» **WHAT THIS TASK INVOLVES**
Transcribe exactly the stretch of lines beginning at the one containing "Where should I" and closing with the last line of the entries below. Omit images.

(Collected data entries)

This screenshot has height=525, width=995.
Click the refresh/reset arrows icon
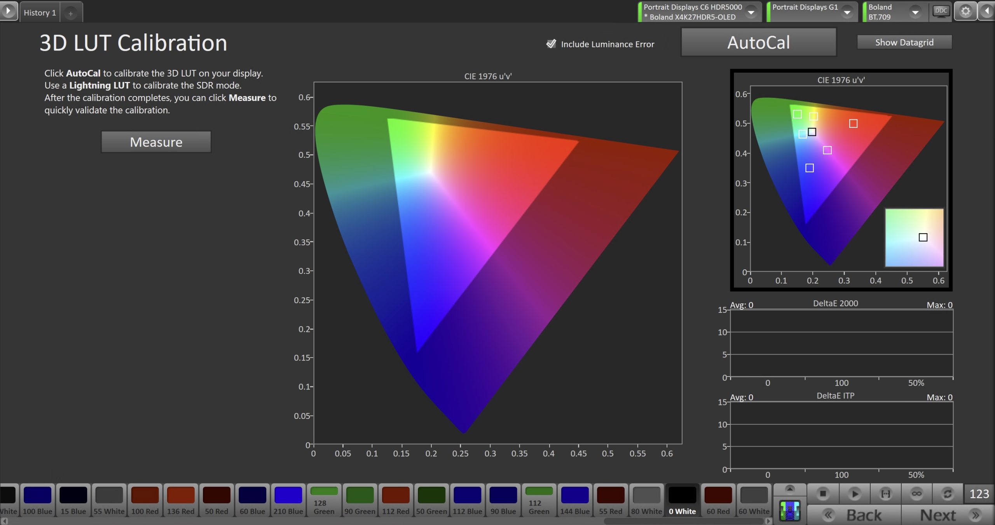click(x=948, y=494)
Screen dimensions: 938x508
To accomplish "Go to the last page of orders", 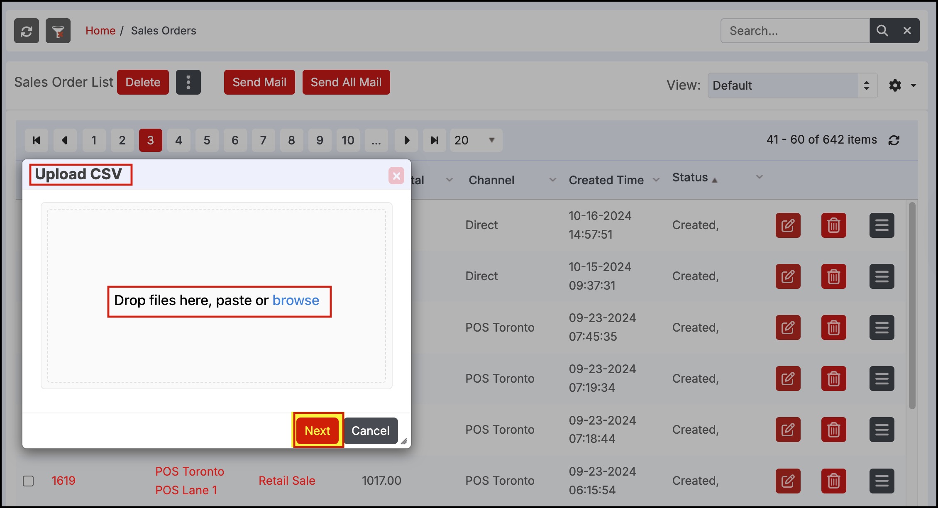I will [434, 140].
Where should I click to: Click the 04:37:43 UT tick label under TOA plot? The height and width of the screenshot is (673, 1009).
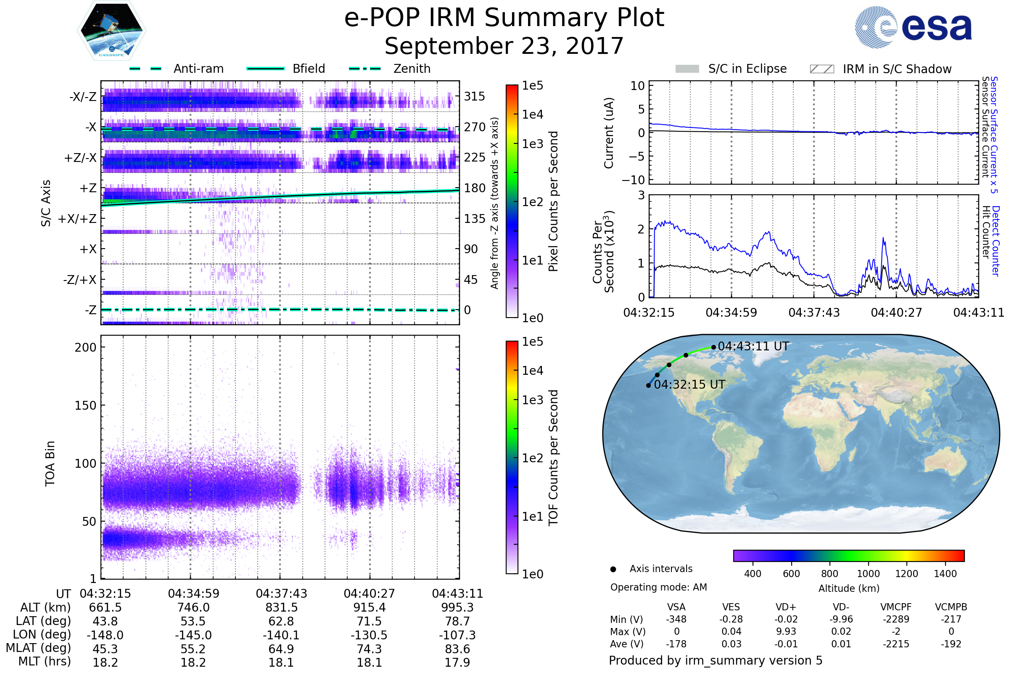coord(281,594)
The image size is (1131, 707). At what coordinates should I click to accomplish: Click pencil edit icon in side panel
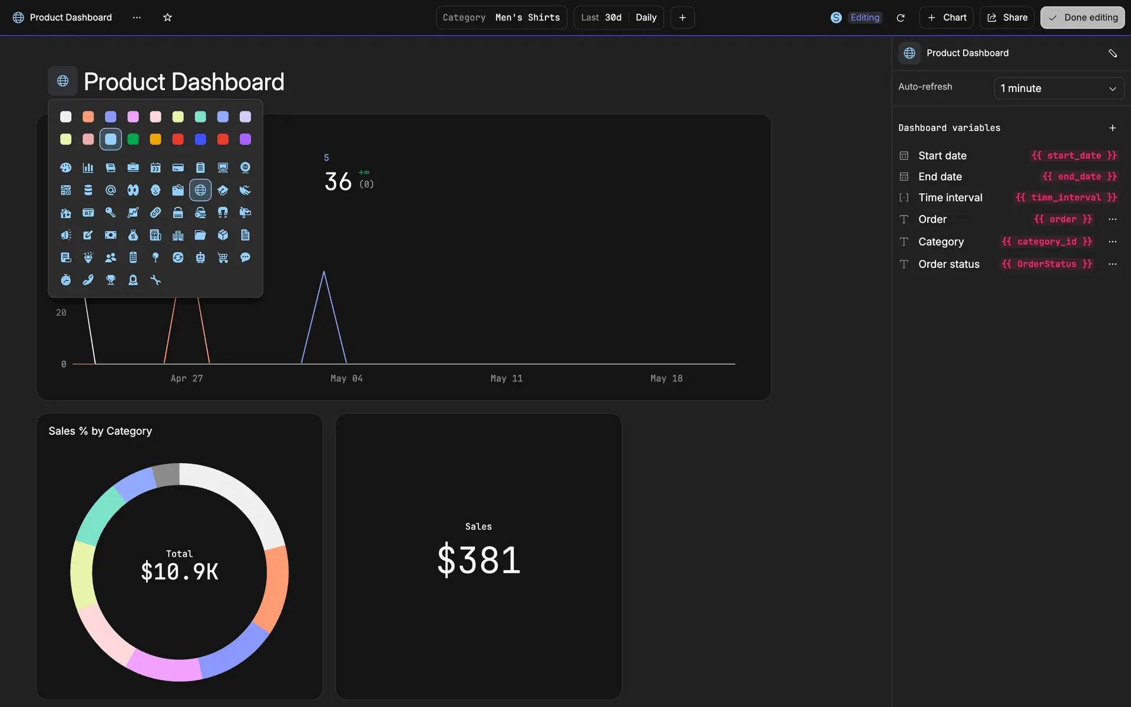(x=1112, y=53)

» **EXERCISE RESULT**
Where should I click to: Click the 04:37:43 UT tick label under TOA plot? The height and width of the screenshot is (673, 1009).
coord(281,594)
The image size is (1131, 707). At what coordinates should I click to accomplish: Click pencil edit icon in side panel
(x=1112, y=53)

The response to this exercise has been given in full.